When Jesus mentions destroying the temple, the Jewish leaders think he is talking nonsense. Jesus simply leaves them in their ignorance, knowing that they want only to argue, not to learn. At this point, the gospel writer zooms ahead and reminds us that the disciples remember these words of Jesus, after he is resurrected, and then find that they make perfect sense. As believers and followers—imperfect as they are—the disciples have become more open and receptive to God’s truth and word, while others remain resistant or closed off in mind and heart to the truth of Jesus Christ, the Son of God.

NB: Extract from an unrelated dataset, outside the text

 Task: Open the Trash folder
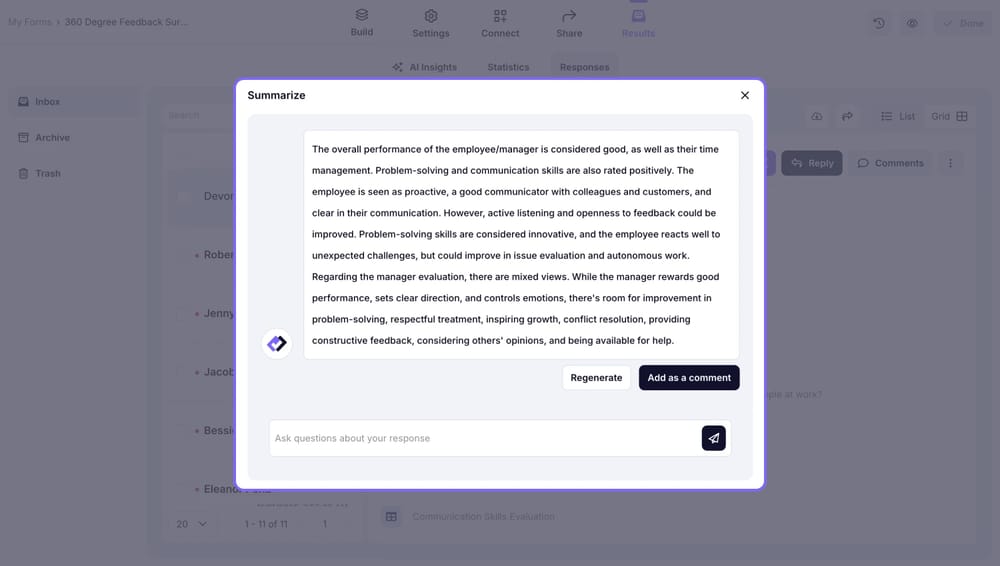coord(47,174)
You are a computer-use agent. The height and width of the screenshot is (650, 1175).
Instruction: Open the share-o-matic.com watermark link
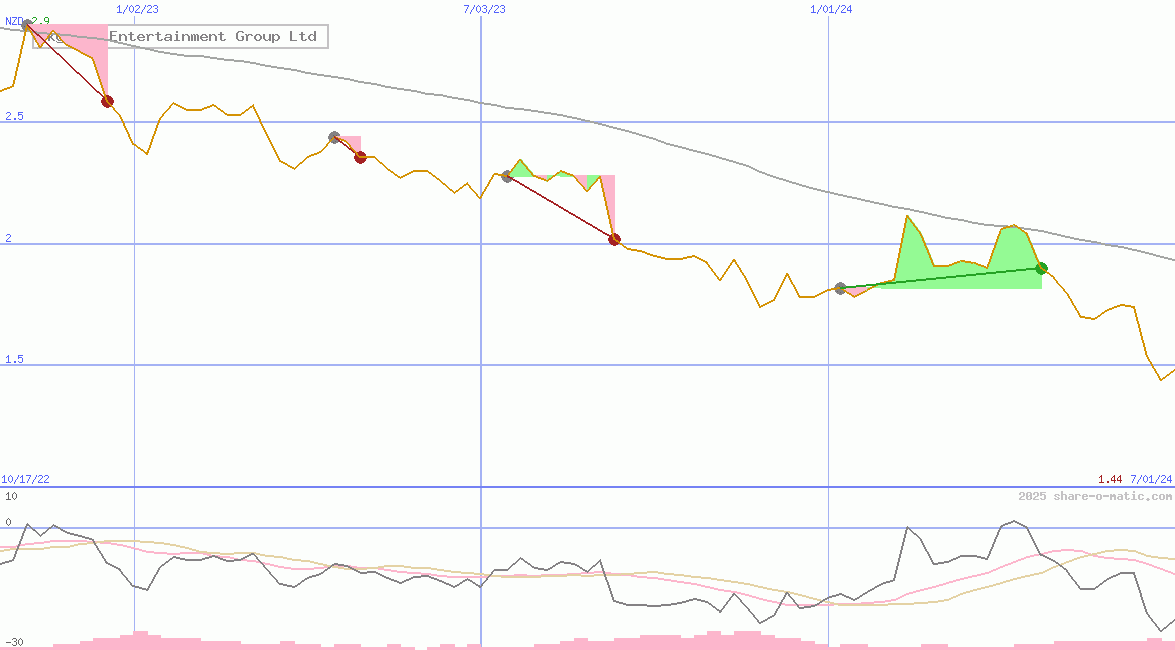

How, then, can we be more Christ-like in the matter of God’s law? We need to study, know, and have faith in God’s word, and apply it boldly to every situation of our life. We must resist compromise or messing with the truth to break or bend the law for our own benefit. And we need the presence of the Holy Spirit to guide us in our public witness with others and remind us of the great love and forgiveness that God wraps us in because we are imperfect and not always obedient.

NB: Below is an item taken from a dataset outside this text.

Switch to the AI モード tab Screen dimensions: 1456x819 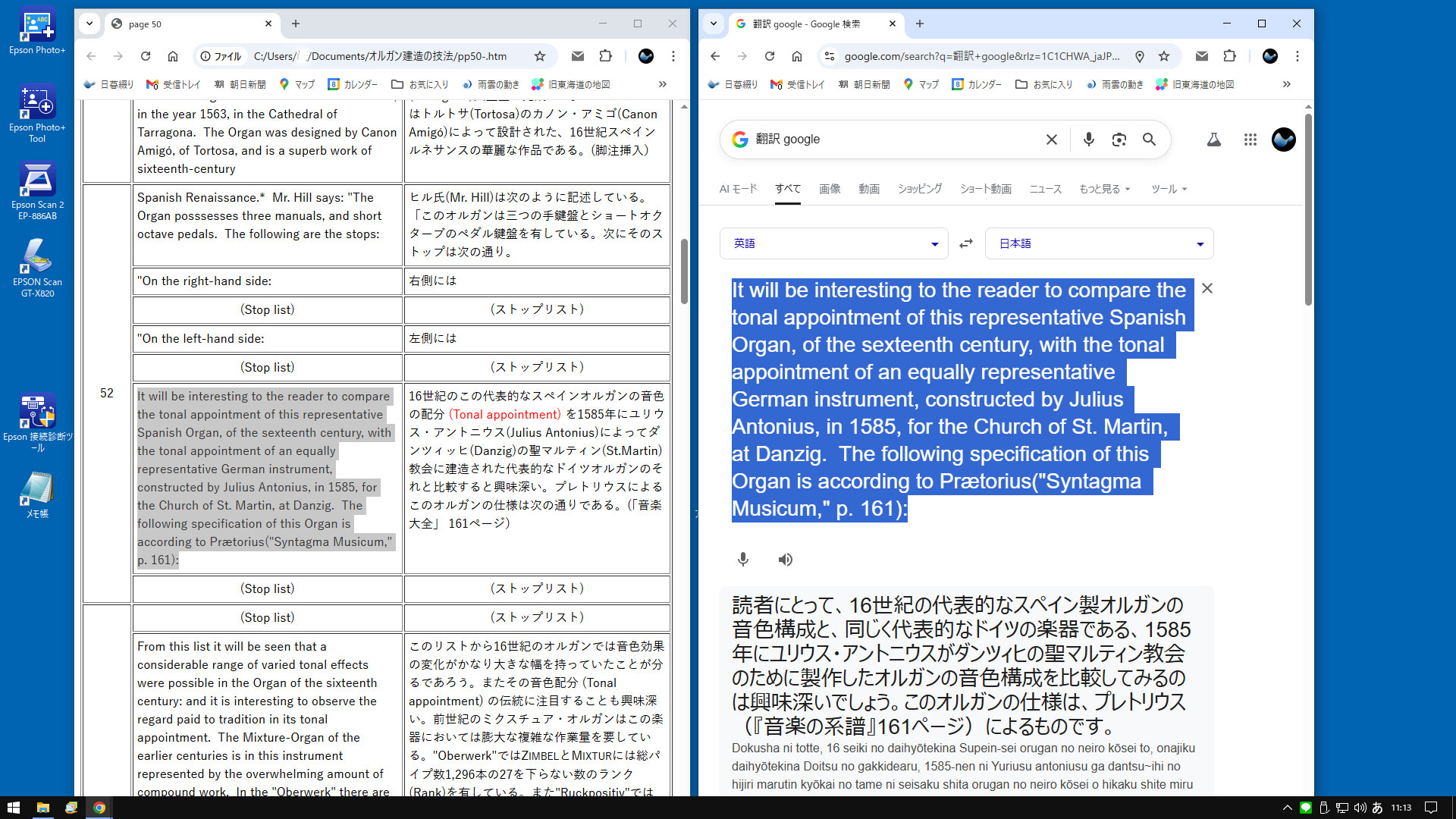[738, 189]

The bottom line: We all need God’s mercy, even in our good works and obedience, because none of our actions are pure. (a paraphrase of Martin Luther)

Discussion Questions 

  • What specific modern examples can you think of in which people think God’s law is foolish, unrealistic, or can be ignored? What examples can you describe of people who claim to know and trust God, but act or do something contrary or seemingly hypocritical? (e.g., a minister scamming a congregation, TV evangelist preaching one thing and living another, a friend in youth group posting lies about someone online, cheating on a test or stretching the truth on an application because it could mean getting into a highly respected Lutheran college, etc.) How does God’s love, grace, and forgiveness enter into all of this?
  • In what way, or under what circumstances, might a bus ad influence a person to accept, reject, or want to know more about God?
  • You never know when you are going to have an opportunity to speak up for Christ, or when you might unknowingly be a witness. In what ways can Christians prepare themselves for such opportunities? Think beyond just spoken words and consider creative writing, videos and photography, actions, Web pages, relationships, decision making, etc.
  • A discussion for more mature students: Atheists claim that human beings can be truly good, caring, and generous without God’s law. What do you think? (Martin Luther talked about several different kinds or righteousness, one being a moral or “civil righteousness.” He described the possibility of people who are not Christian, in the context of obeying government and social laws and expectations, being good citizens who are caring, working for justice, good, and serving people in need. But he is clear in asserting that these works, no matter how good they are, do not earn us favor or salvation with God… that’s where the idea of “heavenly righteousness” or “righteousness of faith” comes in. We give ourselves over in faith that our forgiveness and redemption is God’s work and gift to us through Jesus Christ.)
  • Discussion Extension: Act out a few responses to the news article discussion questions 2 and 5. 

Activity Suggestion

  • Creating bus ads: Use art materials to make one or more Christian bus ads that respond positively (even humorously) to the “Stop worrying” ad or one of the others mentioned in the story. (Remember, the point is not to rip apart or smear the other ads or organizations.)
  • Work in your congregation or synod to use some of the media ads from the ELCA ad campaign. We have a message of good news, hope, and invitation to share with everyone.

Suggested songs

  • “Great is the Lord” (contemporary)
  • “Praise to the Lord, the Almighty,” Evangelical Lutheran Worship, #858
  • “O, Sing to God Above” (“Cantemos al Señor”), Evangelical Lutheran Worship, #555
  • “Earth and All Stars,” Evangelical Lutheran Worship, #731

Closing Prayer

Almighty God and sovereign Lord, we thank and praise you that your law and your saving grace rule every corner of creation. We need never worry or fear that you are absent or that you have stopped caring for us, your people, your creation. Keep us surrounded by and grounded in your love and will, God, and show us the true freedom that comes from obedience and trust in you. In the name of our Lord and Savior, Jesus Christ. Amen.